### Records provided
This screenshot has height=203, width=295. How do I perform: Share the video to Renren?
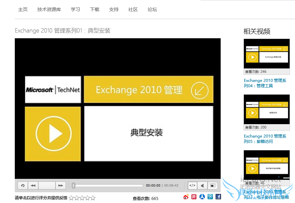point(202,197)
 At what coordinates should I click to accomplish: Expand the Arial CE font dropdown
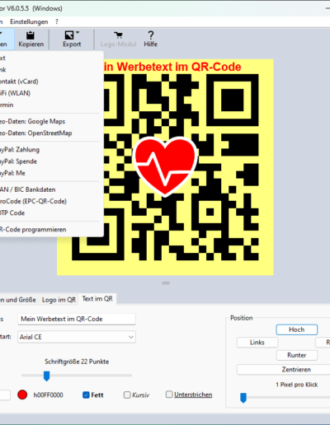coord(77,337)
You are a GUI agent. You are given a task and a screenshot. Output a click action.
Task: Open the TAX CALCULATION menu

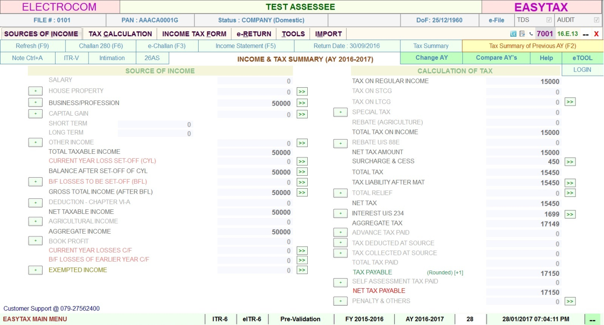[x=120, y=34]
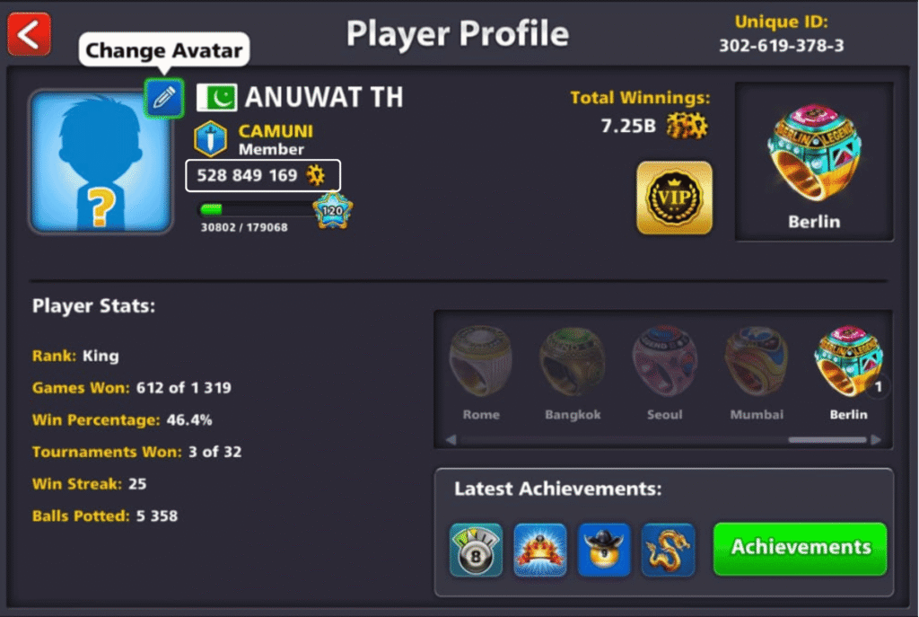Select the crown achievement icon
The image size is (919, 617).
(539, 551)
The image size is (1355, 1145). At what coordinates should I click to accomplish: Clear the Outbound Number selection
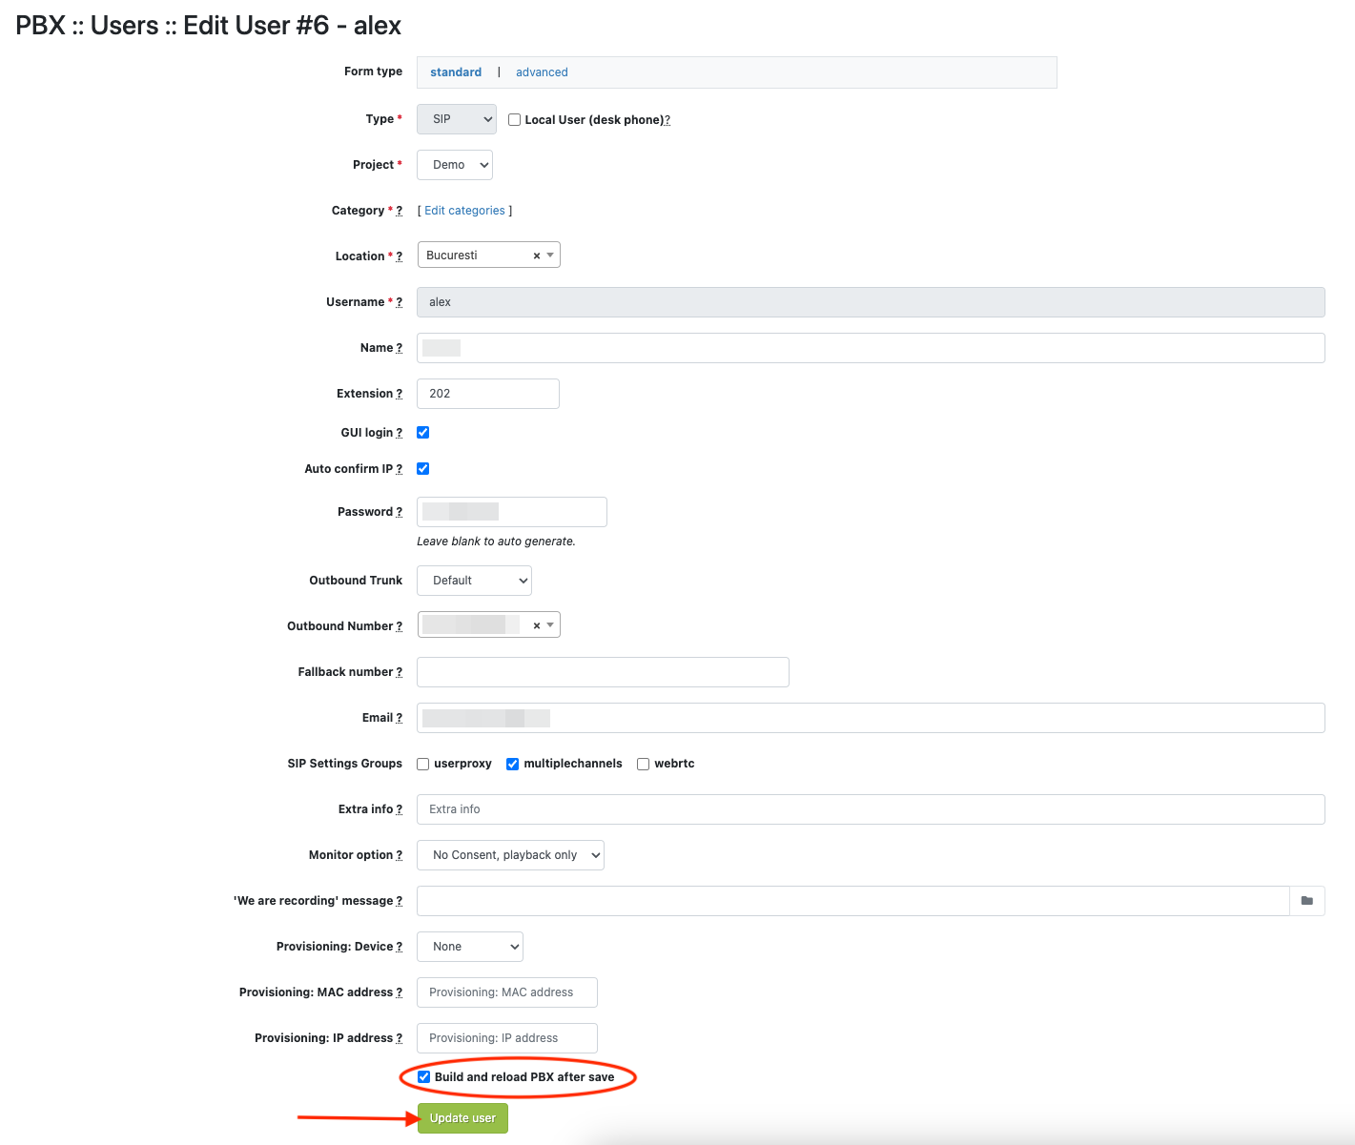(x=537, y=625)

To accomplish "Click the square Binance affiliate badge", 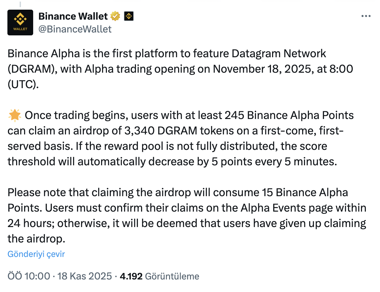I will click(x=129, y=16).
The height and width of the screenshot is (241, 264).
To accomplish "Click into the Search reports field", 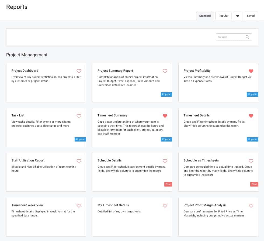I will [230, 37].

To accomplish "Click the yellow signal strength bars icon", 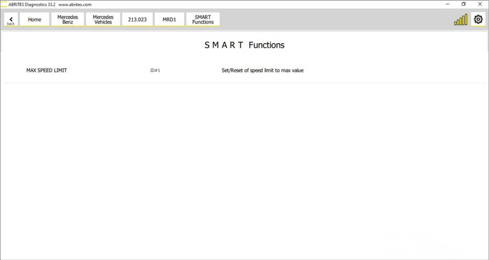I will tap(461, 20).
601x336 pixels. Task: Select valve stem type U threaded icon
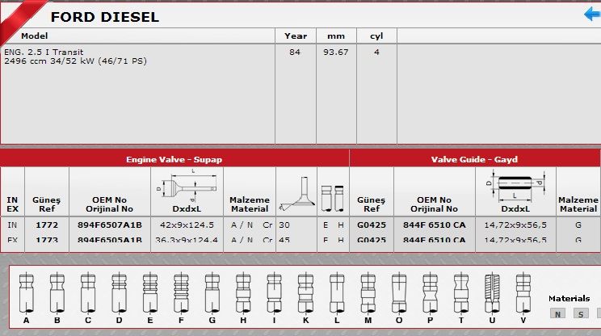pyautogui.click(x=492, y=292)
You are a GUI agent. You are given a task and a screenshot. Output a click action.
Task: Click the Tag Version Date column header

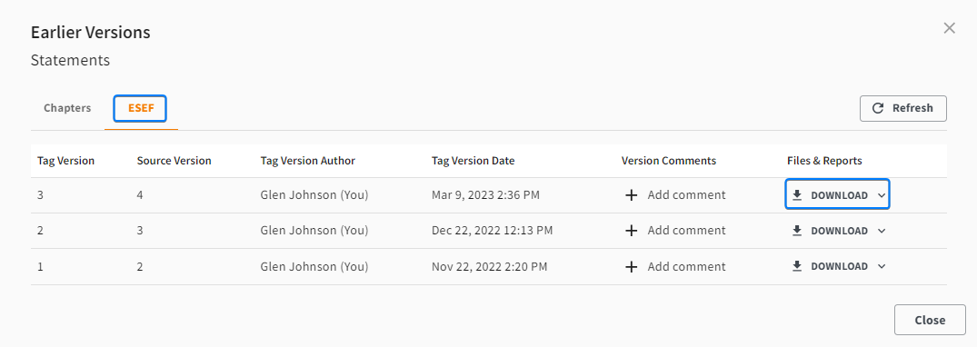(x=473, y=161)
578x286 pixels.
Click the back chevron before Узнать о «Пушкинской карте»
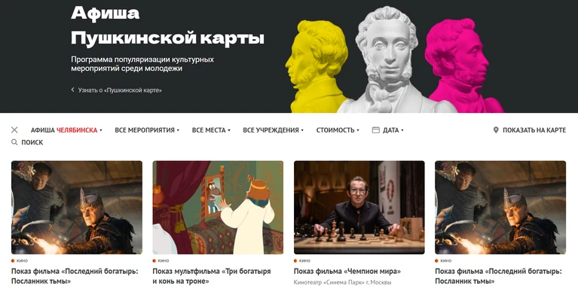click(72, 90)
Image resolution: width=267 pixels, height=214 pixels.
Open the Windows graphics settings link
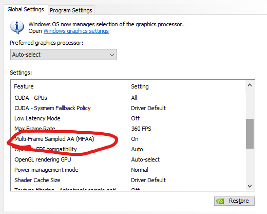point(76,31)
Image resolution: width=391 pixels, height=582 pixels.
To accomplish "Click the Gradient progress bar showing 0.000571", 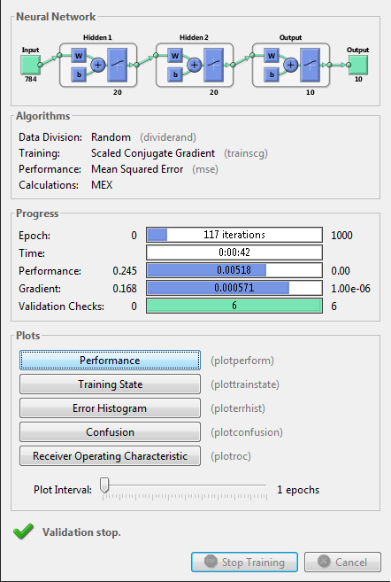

### What is needed
Begin at the line that contains "601x336 pixels. Task: Select" and transcribe exactly, and only, each line through the final line of the data above, both included; the pictures do not go in.

### Solution to this problem
601x336 pixels. Task: Select valve stem type U threaded icon
pyautogui.click(x=492, y=292)
You are a GUI agent. You are given a task and a screenshot. Output a click action.
Task: Click the Tag Version Date column header

(x=473, y=161)
578x286 pixels.
Click the back chevron before Узнать о «Пушкинской карте»
click(72, 90)
Image resolution: width=267 pixels, height=214 pixels.
Open the Windows graphics settings link
point(76,31)
Image resolution: width=391 pixels, height=582 pixels.
To accomplish "Click the Gradient progress bar showing 0.000571", 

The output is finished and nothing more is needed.